**WRITTEN REQUEST**
Locate each line of the records that contains the word "Open" and copy those lines out. Case counts.

<<<<

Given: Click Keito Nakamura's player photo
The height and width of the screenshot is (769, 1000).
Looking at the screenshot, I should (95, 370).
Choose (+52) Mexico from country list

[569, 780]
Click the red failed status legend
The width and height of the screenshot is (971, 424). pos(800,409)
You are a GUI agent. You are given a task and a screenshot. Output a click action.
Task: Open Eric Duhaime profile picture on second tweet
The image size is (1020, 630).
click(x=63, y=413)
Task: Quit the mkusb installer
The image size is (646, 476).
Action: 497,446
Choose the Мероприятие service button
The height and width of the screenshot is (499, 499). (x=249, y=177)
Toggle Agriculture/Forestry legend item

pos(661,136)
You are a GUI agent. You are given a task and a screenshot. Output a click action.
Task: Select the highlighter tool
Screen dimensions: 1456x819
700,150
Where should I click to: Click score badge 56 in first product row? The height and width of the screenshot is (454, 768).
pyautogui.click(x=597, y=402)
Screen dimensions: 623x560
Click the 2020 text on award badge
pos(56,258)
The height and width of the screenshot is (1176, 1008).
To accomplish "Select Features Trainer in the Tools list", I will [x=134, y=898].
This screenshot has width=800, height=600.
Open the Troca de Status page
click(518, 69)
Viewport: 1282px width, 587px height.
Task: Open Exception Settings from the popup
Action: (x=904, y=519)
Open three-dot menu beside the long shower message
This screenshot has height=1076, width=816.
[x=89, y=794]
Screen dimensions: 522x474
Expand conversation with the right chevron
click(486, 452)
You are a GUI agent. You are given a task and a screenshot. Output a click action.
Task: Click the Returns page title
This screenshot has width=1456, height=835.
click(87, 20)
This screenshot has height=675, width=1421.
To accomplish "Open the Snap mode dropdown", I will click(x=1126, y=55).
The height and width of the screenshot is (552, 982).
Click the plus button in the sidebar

>>>>

**ANSWER**
Task: Open Eric Duhaime profile picture on second tweet
Open the Troca de Status page
Task: Open Exception Settings from the popup
Open three-dot menu beside the long shower message
To accomplish "Open the Snap mode dropdown", I will click(x=1126, y=55).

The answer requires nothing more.